Book-bot.com - read famous books online for free

The Road to Damascus by August Strindberg
page 27 of 339 (07%)

LADY. There's no need. (Pause.) Have you been blamed for misusing
your gifts?

STRANGER. I've been blamed for everything. In the town I lived in
no one was so hated as I. Lonely I came in and lonely I went out.
If I entered a public place people avoided me. If I wanted to rent
a room, it would be let. The priests laid a ban on me from the
pulpit, teachers from their desks and parents in their homes. The
church committee wanted to take my children from me. Then I
blasphemously shook my fist ... at heaven!

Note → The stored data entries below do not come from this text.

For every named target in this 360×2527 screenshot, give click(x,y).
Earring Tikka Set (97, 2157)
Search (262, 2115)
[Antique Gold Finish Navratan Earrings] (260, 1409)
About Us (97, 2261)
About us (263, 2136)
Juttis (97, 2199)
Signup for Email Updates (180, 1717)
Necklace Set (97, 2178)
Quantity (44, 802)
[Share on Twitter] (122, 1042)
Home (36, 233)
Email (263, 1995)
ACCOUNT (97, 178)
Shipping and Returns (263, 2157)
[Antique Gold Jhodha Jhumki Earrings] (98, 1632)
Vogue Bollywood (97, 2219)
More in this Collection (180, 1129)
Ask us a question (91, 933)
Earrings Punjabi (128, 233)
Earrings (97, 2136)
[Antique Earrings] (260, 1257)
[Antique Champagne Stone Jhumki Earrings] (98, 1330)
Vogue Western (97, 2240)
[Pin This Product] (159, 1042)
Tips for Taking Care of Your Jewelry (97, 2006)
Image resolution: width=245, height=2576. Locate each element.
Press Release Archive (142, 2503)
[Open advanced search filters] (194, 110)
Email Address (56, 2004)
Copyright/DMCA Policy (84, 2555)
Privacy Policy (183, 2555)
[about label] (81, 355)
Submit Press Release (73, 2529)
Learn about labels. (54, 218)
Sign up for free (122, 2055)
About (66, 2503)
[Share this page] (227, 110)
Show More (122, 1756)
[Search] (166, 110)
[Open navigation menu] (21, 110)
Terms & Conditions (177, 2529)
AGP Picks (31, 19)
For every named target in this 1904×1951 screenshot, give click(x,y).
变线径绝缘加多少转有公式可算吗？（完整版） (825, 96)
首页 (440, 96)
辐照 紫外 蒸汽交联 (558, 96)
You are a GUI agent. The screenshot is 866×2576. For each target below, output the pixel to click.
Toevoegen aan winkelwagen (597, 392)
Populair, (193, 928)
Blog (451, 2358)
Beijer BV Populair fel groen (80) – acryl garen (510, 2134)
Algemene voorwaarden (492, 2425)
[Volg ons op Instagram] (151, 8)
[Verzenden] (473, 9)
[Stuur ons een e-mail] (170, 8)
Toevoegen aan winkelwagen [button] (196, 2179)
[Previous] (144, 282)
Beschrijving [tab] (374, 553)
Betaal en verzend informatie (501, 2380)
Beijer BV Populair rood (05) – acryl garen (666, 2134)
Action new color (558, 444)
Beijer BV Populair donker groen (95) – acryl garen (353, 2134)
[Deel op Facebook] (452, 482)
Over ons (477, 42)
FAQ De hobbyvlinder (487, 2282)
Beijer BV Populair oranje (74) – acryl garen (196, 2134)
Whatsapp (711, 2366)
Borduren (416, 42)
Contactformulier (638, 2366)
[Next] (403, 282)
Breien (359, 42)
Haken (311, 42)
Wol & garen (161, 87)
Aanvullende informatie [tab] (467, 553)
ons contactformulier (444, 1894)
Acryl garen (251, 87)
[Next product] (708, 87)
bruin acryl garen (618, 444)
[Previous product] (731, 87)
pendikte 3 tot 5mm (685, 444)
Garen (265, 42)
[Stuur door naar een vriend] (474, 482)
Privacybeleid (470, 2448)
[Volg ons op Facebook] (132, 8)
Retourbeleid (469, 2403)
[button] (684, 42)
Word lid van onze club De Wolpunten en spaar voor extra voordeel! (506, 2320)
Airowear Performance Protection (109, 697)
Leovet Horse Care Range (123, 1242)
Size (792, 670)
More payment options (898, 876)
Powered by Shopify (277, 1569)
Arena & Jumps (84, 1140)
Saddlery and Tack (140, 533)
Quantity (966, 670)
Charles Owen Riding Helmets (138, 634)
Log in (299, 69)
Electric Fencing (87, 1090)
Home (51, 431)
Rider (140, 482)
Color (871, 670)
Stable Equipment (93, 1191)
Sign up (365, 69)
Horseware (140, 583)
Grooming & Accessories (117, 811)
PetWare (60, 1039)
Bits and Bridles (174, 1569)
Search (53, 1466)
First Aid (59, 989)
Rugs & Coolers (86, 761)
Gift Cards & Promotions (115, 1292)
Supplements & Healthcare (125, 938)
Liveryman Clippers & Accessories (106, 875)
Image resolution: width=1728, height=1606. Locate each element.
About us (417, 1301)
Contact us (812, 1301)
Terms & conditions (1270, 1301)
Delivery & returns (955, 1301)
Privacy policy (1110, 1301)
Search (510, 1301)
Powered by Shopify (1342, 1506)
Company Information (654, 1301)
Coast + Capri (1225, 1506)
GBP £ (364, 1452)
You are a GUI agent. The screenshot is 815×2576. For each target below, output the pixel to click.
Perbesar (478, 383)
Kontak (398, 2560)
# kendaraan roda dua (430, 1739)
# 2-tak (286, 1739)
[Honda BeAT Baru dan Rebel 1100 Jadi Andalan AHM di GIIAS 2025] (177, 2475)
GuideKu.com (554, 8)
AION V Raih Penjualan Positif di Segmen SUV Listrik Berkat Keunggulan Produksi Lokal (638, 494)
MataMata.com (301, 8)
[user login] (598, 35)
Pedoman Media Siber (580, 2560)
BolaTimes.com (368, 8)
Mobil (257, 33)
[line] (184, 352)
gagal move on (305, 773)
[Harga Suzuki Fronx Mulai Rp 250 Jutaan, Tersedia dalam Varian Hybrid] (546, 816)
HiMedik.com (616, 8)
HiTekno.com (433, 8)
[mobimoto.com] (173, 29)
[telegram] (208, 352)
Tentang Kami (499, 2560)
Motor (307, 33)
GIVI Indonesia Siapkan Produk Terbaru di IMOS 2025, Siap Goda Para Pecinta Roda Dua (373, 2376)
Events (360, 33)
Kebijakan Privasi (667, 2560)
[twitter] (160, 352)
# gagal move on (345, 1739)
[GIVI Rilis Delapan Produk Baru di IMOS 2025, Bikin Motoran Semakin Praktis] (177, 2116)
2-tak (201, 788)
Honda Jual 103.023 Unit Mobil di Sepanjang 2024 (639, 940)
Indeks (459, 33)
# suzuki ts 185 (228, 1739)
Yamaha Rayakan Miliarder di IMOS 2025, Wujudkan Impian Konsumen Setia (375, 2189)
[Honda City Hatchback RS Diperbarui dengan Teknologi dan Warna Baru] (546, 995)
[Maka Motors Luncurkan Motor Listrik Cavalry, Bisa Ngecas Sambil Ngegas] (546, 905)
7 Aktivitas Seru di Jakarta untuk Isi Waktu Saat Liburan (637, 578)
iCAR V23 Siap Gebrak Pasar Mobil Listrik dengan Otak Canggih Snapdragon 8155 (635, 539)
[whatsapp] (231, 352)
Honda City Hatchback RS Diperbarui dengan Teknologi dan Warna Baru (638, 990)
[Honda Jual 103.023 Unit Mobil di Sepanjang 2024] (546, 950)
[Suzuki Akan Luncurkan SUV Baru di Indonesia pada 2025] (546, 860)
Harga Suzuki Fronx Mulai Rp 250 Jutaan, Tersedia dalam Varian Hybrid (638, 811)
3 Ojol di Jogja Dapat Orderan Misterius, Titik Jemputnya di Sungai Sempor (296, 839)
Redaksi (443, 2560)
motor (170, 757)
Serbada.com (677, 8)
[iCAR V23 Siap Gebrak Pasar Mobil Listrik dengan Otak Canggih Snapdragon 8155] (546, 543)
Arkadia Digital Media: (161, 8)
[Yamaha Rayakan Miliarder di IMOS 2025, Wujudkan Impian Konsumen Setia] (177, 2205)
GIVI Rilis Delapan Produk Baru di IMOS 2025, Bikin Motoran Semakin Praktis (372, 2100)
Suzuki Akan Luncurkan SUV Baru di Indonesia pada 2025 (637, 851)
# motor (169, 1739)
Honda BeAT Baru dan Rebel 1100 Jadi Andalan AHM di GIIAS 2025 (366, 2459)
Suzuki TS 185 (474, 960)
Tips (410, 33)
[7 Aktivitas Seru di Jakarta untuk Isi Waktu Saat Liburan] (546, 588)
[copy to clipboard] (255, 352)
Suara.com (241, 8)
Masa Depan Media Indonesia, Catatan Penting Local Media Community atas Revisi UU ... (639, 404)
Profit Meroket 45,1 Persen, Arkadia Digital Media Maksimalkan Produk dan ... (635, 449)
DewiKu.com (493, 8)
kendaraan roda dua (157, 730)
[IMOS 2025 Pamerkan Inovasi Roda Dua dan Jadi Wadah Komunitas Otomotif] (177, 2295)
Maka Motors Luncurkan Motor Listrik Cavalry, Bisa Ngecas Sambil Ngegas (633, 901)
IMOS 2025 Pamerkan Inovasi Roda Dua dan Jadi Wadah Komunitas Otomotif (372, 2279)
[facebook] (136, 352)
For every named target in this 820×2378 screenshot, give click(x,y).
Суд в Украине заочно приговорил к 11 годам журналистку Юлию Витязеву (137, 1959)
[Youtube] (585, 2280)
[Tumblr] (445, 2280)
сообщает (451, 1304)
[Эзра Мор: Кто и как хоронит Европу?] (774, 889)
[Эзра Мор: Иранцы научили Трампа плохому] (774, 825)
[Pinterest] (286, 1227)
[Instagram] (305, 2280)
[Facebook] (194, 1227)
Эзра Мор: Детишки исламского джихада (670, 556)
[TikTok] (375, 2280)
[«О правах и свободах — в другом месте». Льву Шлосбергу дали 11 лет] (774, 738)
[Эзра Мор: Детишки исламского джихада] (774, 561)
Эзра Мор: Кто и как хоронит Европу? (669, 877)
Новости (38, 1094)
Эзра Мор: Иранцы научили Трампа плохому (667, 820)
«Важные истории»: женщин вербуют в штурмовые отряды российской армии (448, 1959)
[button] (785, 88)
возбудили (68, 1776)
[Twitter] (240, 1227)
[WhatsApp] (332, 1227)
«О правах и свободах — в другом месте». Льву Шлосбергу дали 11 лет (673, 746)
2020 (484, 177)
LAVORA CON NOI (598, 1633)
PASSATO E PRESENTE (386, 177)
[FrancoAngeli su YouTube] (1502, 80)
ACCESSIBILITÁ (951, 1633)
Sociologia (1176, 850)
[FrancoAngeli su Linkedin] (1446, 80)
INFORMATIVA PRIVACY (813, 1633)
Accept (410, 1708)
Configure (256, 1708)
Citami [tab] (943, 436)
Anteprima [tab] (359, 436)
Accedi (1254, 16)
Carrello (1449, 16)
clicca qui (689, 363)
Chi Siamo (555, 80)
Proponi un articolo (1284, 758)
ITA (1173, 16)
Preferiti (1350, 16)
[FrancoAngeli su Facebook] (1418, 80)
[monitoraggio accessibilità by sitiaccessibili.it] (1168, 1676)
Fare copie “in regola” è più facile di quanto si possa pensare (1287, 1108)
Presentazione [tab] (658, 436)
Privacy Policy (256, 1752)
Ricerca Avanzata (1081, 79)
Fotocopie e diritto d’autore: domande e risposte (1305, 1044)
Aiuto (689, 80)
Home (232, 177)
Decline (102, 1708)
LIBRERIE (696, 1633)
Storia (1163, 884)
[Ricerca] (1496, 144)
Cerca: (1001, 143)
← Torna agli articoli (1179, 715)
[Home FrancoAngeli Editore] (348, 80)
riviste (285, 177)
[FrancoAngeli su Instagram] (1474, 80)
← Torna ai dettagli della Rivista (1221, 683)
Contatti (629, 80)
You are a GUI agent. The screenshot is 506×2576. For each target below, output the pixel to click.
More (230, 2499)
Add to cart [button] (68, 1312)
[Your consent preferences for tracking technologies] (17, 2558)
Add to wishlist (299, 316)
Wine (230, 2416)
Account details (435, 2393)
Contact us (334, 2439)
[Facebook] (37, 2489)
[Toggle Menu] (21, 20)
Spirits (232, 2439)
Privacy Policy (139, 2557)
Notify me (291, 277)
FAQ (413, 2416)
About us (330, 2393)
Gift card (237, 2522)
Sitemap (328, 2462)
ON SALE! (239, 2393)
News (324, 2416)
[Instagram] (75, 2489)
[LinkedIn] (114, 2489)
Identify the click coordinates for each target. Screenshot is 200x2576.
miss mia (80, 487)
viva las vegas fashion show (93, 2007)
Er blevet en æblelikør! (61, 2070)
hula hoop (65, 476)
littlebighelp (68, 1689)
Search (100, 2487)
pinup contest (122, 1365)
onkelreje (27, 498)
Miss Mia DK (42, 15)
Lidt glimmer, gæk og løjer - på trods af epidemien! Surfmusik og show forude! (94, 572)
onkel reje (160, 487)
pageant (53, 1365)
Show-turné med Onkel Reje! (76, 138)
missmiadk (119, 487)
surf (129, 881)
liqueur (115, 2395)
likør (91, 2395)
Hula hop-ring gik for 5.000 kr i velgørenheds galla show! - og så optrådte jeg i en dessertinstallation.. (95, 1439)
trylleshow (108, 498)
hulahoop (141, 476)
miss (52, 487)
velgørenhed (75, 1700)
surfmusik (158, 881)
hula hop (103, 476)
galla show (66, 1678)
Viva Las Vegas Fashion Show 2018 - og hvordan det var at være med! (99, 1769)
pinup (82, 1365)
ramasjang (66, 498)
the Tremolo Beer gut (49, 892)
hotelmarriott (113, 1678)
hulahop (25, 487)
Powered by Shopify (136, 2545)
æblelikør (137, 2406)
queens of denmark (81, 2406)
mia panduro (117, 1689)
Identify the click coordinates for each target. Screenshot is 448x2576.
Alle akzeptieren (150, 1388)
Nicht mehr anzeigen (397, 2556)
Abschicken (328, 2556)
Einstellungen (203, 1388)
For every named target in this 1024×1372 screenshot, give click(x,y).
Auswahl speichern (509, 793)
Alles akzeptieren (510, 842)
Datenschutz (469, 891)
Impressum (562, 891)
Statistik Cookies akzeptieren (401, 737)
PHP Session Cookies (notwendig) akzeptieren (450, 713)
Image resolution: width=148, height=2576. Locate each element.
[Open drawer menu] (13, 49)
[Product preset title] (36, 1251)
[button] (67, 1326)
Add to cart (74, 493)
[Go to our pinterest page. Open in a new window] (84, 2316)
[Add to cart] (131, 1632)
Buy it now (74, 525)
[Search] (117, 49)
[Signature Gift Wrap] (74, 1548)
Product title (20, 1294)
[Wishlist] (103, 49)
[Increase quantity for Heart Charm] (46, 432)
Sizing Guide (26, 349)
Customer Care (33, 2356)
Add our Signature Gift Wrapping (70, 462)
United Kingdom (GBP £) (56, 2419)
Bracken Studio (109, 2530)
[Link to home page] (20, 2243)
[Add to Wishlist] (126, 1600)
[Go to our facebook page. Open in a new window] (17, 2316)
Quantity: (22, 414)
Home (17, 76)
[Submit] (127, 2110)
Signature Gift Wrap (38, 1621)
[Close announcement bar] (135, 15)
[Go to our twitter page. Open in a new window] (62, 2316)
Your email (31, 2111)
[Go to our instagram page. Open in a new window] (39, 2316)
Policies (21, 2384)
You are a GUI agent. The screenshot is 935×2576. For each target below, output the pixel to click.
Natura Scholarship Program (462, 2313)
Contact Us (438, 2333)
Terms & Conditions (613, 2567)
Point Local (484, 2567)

LADY. Why did they hate you so?

STRANGER. How should I know! Yet I do! I couldn't endure to see men
suffer. So I kept on saying, and writing, too: free yourselves, I
will help you. And to the poor I said: do not let the rich exploit
you. And to the women: do not allow yourselves to be enslaved by
the men. And--worst of all--to the children: do not obey your
parents, if they are unjust. What followed was impossible to
foresee. I found that everyone was against me: rich and poor, men
and women, parents and children. And then came sickness and
poverty, beggary and shame, divorce, law-suits, exile, solitude,
and now. ... Tell me, do you think me mad?

LADY. No.

STRANGER. You must be the only one. But I'm all the more grateful.

LADY (rising). I must leave you now.